New research out today from The Education Trust chronicles the performance of students who start high school as high achievers and finds that students of color and from disadvantaged backgrounds, on average, graduate with lower grades, pass fewer Advanced Placement exams, and don’t do as well on the ACT or SAT as their peers from wealthier, white families.
The report, “Falling out of the Lead,” by the Washington, D.C.-based education and advocacy nonprofit, focused on the top quartile of students based on assessments as sophomores and followed their progress through graduation. The analysis begins by showing troubling gaps in who is studied in the first place. About one in 17 black students and one in nine Latino students perform in the top quartile, compared to about one in three white and Asian students.
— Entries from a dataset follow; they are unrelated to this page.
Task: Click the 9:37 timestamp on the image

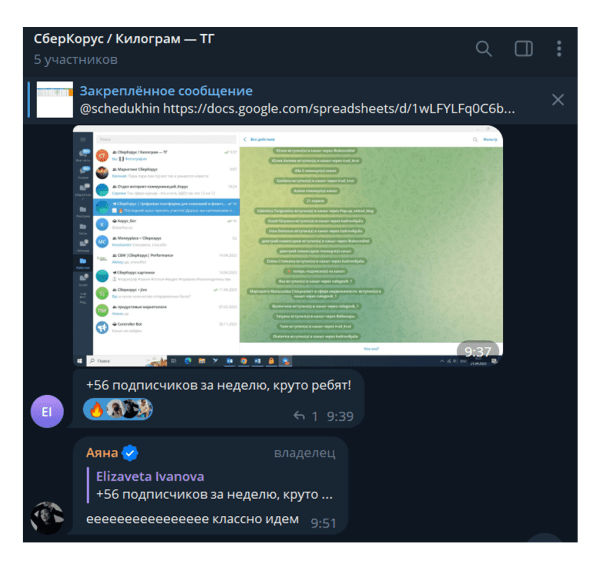Action: click(478, 352)

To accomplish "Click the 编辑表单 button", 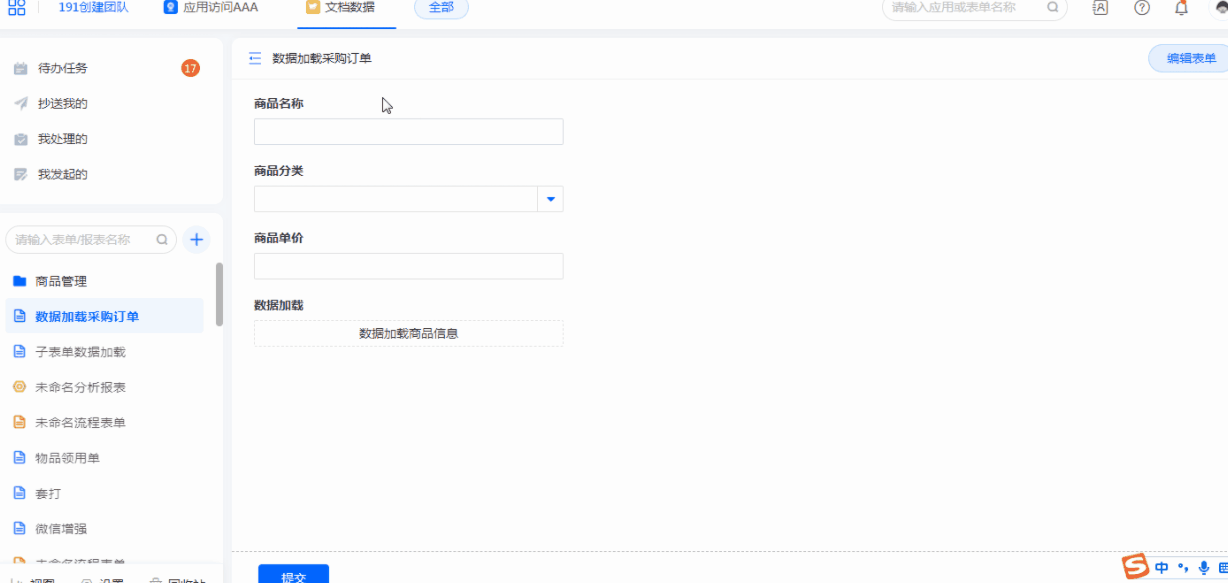I will click(x=1190, y=59).
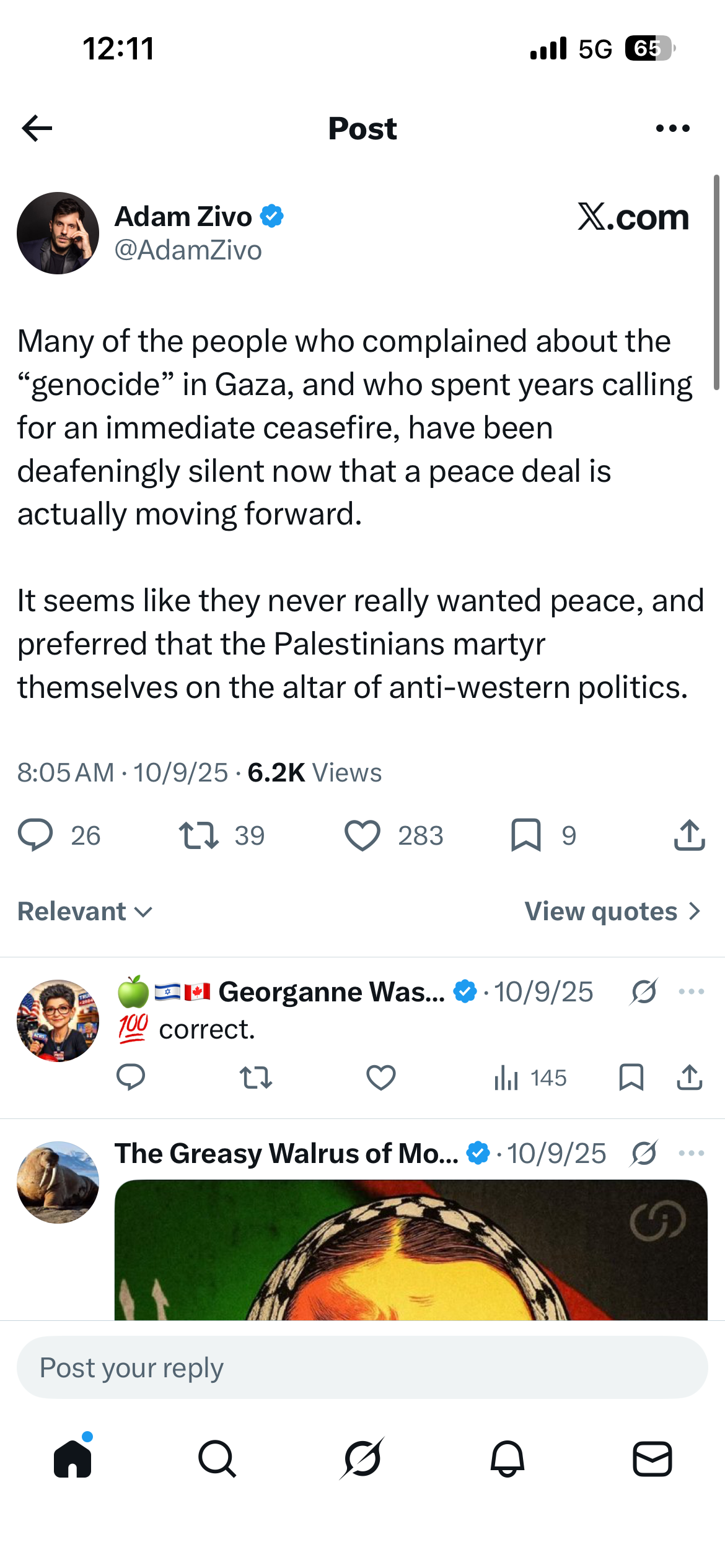725x1568 pixels.
Task: Expand the Relevant sort dropdown
Action: 85,912
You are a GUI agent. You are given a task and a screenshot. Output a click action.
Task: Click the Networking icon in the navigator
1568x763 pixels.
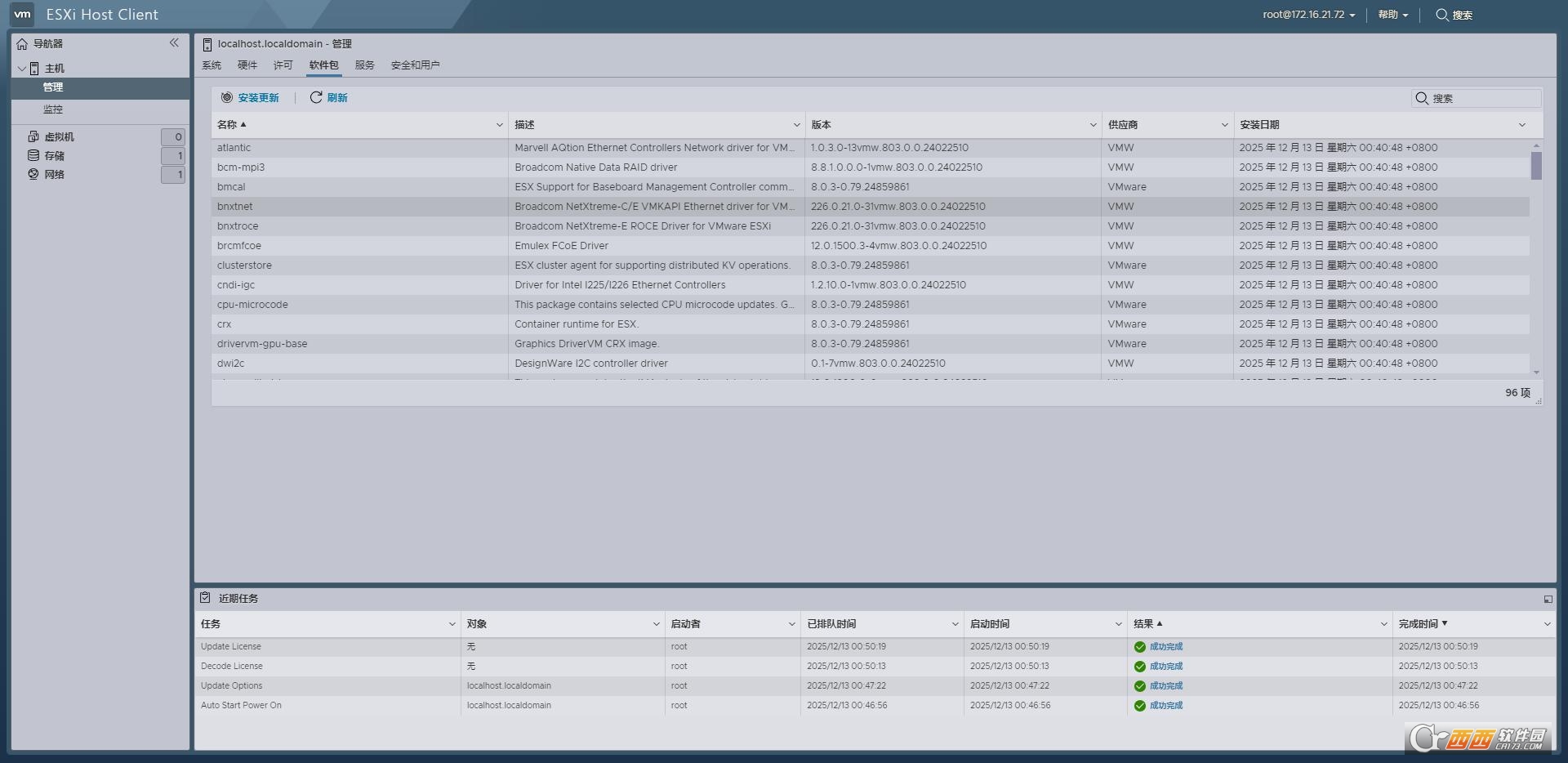33,174
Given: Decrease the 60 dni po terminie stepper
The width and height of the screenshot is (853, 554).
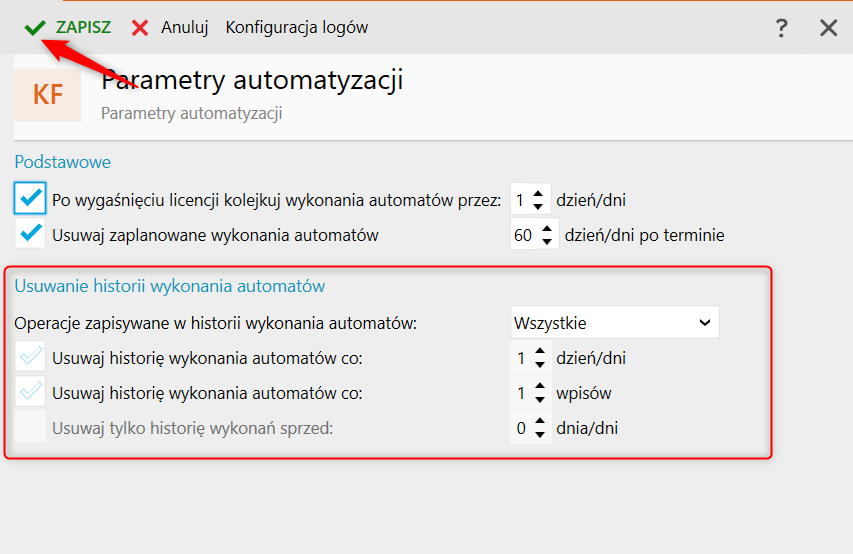Looking at the screenshot, I should [x=547, y=242].
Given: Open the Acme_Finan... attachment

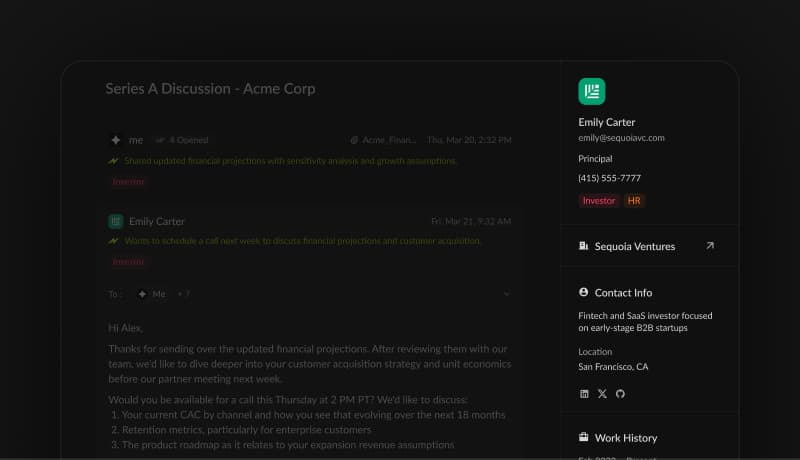Looking at the screenshot, I should (x=383, y=140).
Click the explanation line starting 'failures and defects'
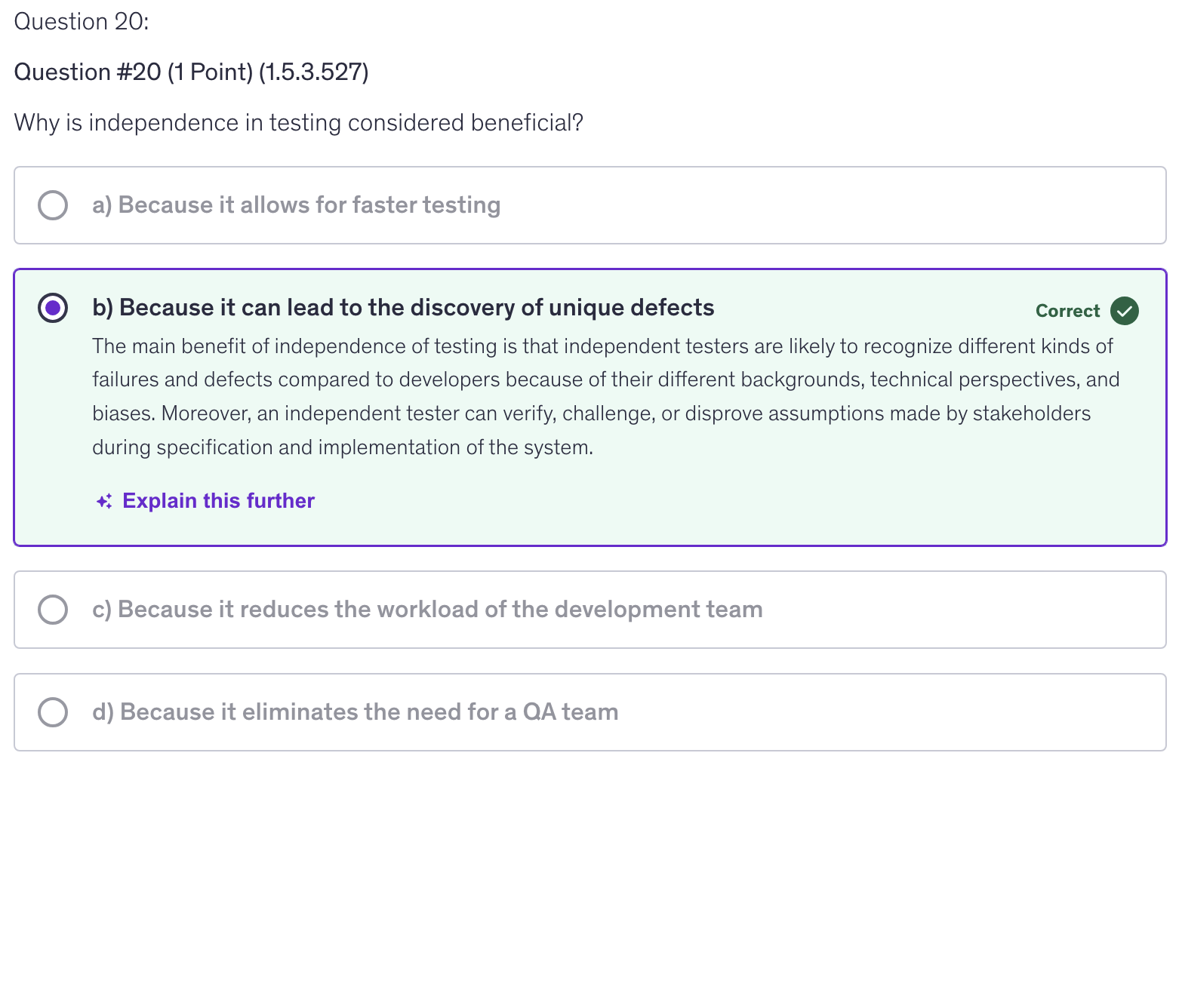 [605, 380]
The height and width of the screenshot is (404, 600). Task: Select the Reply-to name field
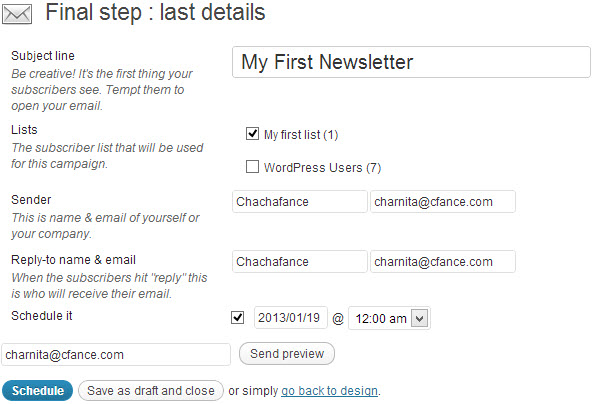coord(299,262)
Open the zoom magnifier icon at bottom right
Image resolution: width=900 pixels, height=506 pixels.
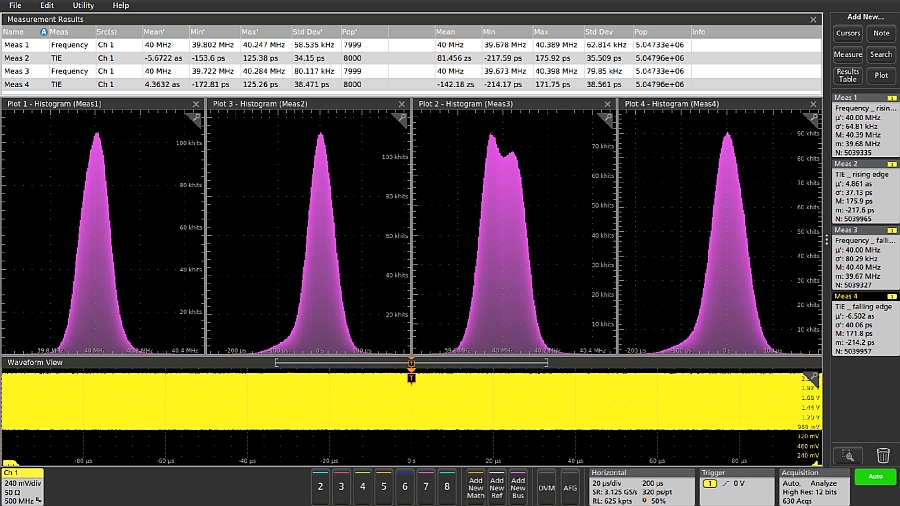tap(847, 455)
While 10 percent of economically disadvantaged students are the highest achievers, nearly half of wealthy students are.
“These gaps are related to differences in achievement that students bring with them to kindergarten, as well as differential preparation in elementary and middle schools that does little to close those initial gaps,” the report said.
Once Ed Trust researchers tracked the high-achievers from all backgrounds in high school, they discovered widening gaps in outcomes as students progressed, depending on their backgrounds.
The average academic GPAs of high-achieving black students was a 2.90, while top performing Latino students typically earned a 2.97, and the average high-achieving white student got a 3.24. Looking at grades through a socioeconomic lens, even among top performers, there was a 0.21 GPA gap between students from lower- and upper-income families.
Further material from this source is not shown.